Sleepy Derby, in Tasmania's north-east has undergone a metamorphosis with 125 kilometres of purpose built mountain biking tracks known as the Blue Derby Trail Network now drawing 30,000 visitors annually. But before the official trails were built, it was a much-loved holiday destination for people like the owners of Dales of Derby who camped in the area with their young family. With extended family here and overseas, the owners eventually bought land and set about designing a place that could accommodate large groups in modern comfort. Clad in raw Tasmanian oak, the timber is already ageing and blending further into the environment. The interiors feature light, Scandinavian-style plywood. Think of it as your exclusive and sophisticated all-ages Scout camp.
Set on the banks of the Ringarooma River with a soaring bush vista beyond, there's room to move for our 16-strong group who, when they're not on the bike trails, can be found lounging in the outdoor bean bags, playing soccer on the grassed area or cooling off on a rock in the water. It's a five-minute walk or a minute's bike ride into the former tin mining town, whose permanent population hovers at about 40.

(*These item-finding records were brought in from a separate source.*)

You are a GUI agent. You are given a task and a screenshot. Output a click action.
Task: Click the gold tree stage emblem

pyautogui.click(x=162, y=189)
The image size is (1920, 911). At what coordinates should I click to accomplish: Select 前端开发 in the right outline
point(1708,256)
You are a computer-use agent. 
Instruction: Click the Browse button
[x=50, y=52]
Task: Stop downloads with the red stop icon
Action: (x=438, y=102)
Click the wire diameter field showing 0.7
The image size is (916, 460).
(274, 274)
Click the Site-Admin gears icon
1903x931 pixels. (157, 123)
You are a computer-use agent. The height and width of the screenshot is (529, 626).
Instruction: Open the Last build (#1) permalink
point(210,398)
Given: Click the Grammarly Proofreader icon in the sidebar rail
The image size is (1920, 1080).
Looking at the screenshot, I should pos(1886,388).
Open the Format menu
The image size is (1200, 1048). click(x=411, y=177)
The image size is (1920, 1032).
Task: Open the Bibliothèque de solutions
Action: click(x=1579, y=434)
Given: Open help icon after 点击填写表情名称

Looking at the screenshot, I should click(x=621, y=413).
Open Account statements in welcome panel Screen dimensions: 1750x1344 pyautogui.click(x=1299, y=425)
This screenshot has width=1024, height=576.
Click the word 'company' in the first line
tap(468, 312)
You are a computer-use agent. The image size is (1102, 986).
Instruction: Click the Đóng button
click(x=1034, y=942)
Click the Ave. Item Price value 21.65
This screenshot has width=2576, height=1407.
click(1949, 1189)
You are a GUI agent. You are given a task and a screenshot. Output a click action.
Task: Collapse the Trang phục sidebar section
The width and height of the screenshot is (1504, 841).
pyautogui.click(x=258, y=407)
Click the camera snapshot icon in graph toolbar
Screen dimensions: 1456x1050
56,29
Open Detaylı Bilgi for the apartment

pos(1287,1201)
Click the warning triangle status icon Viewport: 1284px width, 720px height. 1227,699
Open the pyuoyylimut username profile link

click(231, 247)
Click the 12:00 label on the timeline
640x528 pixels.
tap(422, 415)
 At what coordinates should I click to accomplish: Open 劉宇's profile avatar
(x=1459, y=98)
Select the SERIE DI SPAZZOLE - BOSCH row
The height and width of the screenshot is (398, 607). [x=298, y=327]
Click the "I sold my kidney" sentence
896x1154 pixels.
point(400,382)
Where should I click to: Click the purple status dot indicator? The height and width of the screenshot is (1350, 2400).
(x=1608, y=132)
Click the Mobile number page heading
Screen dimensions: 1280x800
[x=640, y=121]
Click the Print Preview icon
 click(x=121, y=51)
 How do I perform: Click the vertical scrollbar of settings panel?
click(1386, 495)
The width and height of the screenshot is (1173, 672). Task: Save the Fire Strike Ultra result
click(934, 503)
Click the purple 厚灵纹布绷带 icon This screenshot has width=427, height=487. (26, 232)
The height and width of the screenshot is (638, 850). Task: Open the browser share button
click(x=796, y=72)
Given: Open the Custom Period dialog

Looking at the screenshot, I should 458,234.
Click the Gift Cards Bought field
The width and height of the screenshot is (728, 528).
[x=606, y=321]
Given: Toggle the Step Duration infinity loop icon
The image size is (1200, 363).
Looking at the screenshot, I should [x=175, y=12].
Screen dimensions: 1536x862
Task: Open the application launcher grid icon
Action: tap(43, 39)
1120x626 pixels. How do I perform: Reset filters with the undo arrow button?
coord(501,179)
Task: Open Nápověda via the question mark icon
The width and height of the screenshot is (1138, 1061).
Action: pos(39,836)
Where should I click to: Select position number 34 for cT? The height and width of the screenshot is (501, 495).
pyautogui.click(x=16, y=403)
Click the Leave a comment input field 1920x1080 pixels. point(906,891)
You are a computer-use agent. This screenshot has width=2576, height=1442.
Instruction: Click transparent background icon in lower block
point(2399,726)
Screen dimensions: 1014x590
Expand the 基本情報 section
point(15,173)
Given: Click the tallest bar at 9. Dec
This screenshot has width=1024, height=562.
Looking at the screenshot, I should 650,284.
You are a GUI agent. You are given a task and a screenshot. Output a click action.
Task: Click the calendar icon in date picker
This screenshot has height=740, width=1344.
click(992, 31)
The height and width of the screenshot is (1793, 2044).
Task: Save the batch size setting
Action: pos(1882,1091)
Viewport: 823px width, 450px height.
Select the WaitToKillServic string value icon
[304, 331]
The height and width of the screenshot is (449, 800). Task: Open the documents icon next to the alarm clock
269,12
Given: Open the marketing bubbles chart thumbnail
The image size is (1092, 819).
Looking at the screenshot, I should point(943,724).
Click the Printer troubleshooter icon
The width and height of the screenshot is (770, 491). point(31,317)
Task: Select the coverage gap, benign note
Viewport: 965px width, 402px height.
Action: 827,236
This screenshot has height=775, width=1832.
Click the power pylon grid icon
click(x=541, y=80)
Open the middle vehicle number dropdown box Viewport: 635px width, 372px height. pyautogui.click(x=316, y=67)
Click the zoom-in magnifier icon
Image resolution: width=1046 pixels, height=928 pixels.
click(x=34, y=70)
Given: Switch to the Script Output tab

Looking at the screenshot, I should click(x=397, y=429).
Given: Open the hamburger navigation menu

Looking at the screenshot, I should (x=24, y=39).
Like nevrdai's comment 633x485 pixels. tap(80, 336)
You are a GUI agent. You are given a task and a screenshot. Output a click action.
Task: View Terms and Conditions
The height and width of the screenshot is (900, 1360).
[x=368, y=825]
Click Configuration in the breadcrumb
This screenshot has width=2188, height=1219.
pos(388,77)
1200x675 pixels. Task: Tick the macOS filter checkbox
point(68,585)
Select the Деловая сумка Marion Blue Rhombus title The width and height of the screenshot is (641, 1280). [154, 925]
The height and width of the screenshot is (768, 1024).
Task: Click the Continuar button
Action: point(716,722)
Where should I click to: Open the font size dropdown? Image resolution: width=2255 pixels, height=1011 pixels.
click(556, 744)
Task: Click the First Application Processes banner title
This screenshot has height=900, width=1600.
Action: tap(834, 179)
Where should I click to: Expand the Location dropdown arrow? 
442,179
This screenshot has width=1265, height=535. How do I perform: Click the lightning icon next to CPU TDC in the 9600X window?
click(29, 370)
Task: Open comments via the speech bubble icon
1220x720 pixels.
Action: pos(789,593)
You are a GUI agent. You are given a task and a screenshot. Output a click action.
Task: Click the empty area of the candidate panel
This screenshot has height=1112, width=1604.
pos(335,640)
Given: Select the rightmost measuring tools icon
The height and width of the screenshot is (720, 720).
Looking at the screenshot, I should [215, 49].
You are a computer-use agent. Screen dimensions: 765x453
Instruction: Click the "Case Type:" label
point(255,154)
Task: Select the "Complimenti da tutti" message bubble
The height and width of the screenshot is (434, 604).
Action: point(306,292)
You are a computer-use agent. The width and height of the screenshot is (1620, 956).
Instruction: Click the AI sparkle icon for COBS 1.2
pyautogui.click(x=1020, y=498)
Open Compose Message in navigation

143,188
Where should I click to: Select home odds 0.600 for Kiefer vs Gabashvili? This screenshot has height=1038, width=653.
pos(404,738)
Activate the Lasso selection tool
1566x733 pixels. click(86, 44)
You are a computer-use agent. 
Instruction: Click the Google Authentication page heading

Designed by Launceston-based Philip M Dingemanse Architecture and winner of the 2019 Barry McNeill Award for Sustainable Architecture, the elongated single structure references the utilitarian tin miner accommodation of the region. An external covered walkway connects the different spaces with bush views framed in the distance. There's a generous deck with outside barbecue and bar-style seating. Inside, the handsome glass-walled Cheminees Philippe wood heater is the communal area's centrepiece. After a day in the saddle, riders can stretch out on the l-shaped lounge surrounding the French fireplace. Aesthetics aside, Dales is highly functional; from the heavy duty coffee machine to bike storage shed with automated roller door for precious pedals, nothing has been forgotten. Even the midnight dash to the toilet is considered, with automatic lights to guide the young and the not-so-young to their destination.
There are four light-filled and deliberately compact pods - outdoors is the focus here - each with a queen bed, plus two bunk rooms with eight beds each. All are made up with hotel-quality linen and have heating for the cooler months. Two communal bathrooms each contain double vanity, toilet and shower. There's also a wheelchair accessible bathroom including toilet and shower and a laundry with washing machine and dryer which gets a solid workout.
A quality kitchen with two fridges, plenty of bench space and cookware for days makes light work of meal preparation for a big group. A straight-from-the-oven delivery of sourdough and rosemary focaccia made by chef Luke Clarke of the Derby Bread Shed is a welcome supplement. Beer and gin is brought in from Little Rivers brewery about half an hour away in Scottsdale. In town, the Hub offers wood-fired pizza and Two Doors Down serves smoothies made with local berries. Be warned, tree-change dreaming is likely after an afternoon snacking on local lime dusted calamari and Willie Smith's cider under the oak tree of the 1920s Dorset Hotel.
The preservation of the area's mining heritage makes for fascinating side trips, including to the turquoise Little Blue Lake and the towering concrete Mount Paris dam, built almost entirely by hand in the 1930s. In town, the 1800s schoolhouse which is now a museum documents the 1929 disaster when a dam wall burst killing 14 people. The easy Valley Pond cycle trail connects Derby to the pretty town of Branxholm. Also in town on the lake, a session in the country's first floating sauna is recommended.
Group holidays in one place can be fraught, but the supremely comfortable and thoughtfully designed Dales is a welcome place to return and regroup with your gang after a day on the trails or exploring the area.
Exclusive hire of Dales of Derby for up to 24 people costs from $900 a night plus a one-off $400 cleaning fee. Reductions apply for three night stays or more. 5/7 Main Street, Derby, Tasmania, 7264
The design and the details - everything works the way it should.
Trucks rolling through town might wake even the most weary cyclist. Pack some ear-plugs.